We do need space in which we can grieve, places and communities where it is safe to give voice to our distress. We need the opportunity to lament and be honest about pain, even if sometimes we would rather avoid it.

The five chapters of the book of Lamentations are formal Hebrew poetry, probably written by the prophet Jeremiah, in response to the destruction of Jerusalem in around 587 BC. We get a small sample of the general tone at the beginning of our reading: “my soul is bereft of peace, I have forgotten what happiness is.” Strong stuff for the destruction of a city, but Jerusalem was more than just a city: it had the Temple, it was seen as the City of God. “The thought of my affliction and my homelessness” doesn’t refer only to a physical home, though the people were made utterly destitute and leaders and authorities were sent into exile. It also refers to a spiritual bereavement: nobody had thought it possible for Jerusalem to fall. It was taken as evidence of God’s might and favour for Israel. So, its destruction was seen as a punishment by God. An entire way of life was gone. No wonder people lamented!

Yet in the midst of this total defeat, the poet-and-prophet has hope: in God’s mercy, compassion, and steadfast love. The central three verses of the book of Lamentations tell us that God does not abandon us for ever, that God will have compassion, that God does not willingly afflict people. We are left to work out for ourselves how that can be possible, how the Lord who allegedly loves us so dearly can take away so much. The book doesn’t end with resolution, but with a list of bitter complaints followed by a challenge: “Restore us to yourself!…unless you are angry with us beyond measure.” But even being willing to make such a demand requires the hope of an answer. Lament here is evidence of faith, not a failure of faith.

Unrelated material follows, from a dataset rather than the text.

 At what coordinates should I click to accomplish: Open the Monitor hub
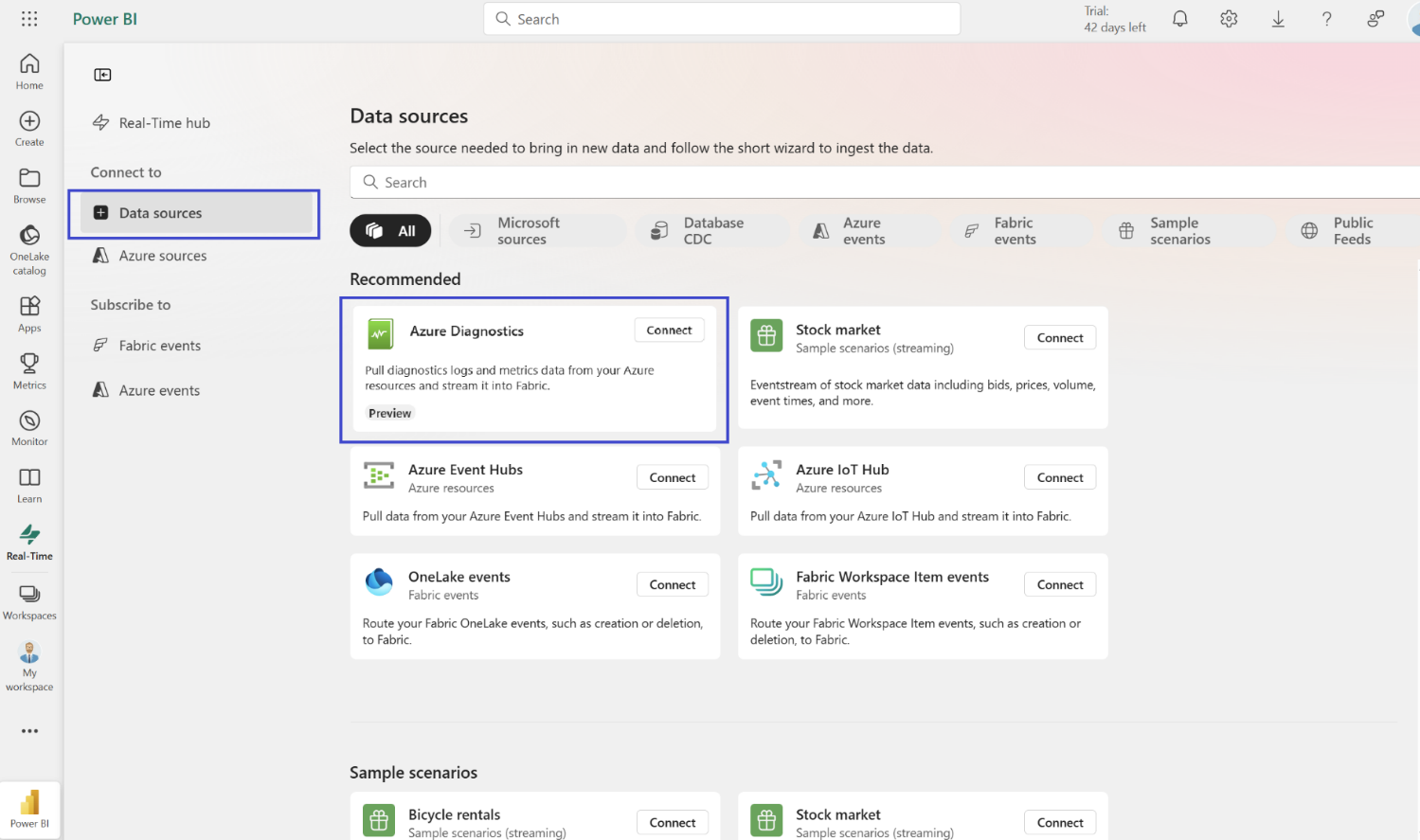(28, 427)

Given this need for lament, the second reading can seem almost too cheerful. The first letter of Peter, written to Christians exiled from Rome to various places in what is now Turkey, has a different audience and context. We don’t know the exact circumstances of these Christians, but it’s likely that they were subject to casual, unpredictable discrimination, being social outcasts and not really fitting in either in the communities they came from, or where they lived when the letter was written. It is clear that the letter is written to people who are in some kind of distress. Peter wastes no time in offering comfort, blessing God and saying: “By his great mercy he has given us a new birth into a living hope through the resurrection of Jesus Christ from the dead.”

This isn’t the desperate-but-sure, abstract hope Jeremiah clings to in Lamentations, insisting God will be merciful despite apparent evidence to the contrary. This is St Peter, the Rock, who walked and worked with Jesus, who denied him three times and wept. This is Peter who knew Jesus personally, saw him crucified, and ate fish with him on the beach after the resurrection. Peter writes to these Christians that in Christ’s resurrection lies their hope: not that they will never have any trials, troubles, pain or discomfort, but that in salvation through Christ, those trials do not have the last word. This is not a denial of whatever distress the exiled Christians are facing, but a transformation of it, just as the resurrection of Jesus transformed his death from the starkest loss imaginable to the ultimate hope.

This, says Peter, is the inheritance of the Christians he is writing to, and it cannot be destroyed or corrupted or contaminated. They inherit this living hope even though they have never met Jesus in person, never walked with him, or heard him speak or saw him heal anyone, never hauled straining nets onto a beach to eat fish with him. Why? Because they love him and believe in him.

The rest of the letter instructs these Christians about the earthly consequences of that love and belief: they are to live as God’s people, with holiness, humility, gentleness, patience, and above all, to treat one another with love. They are to do this while waiting for the revelation of the last things, which they believed would be soon, possibly within their lifetime.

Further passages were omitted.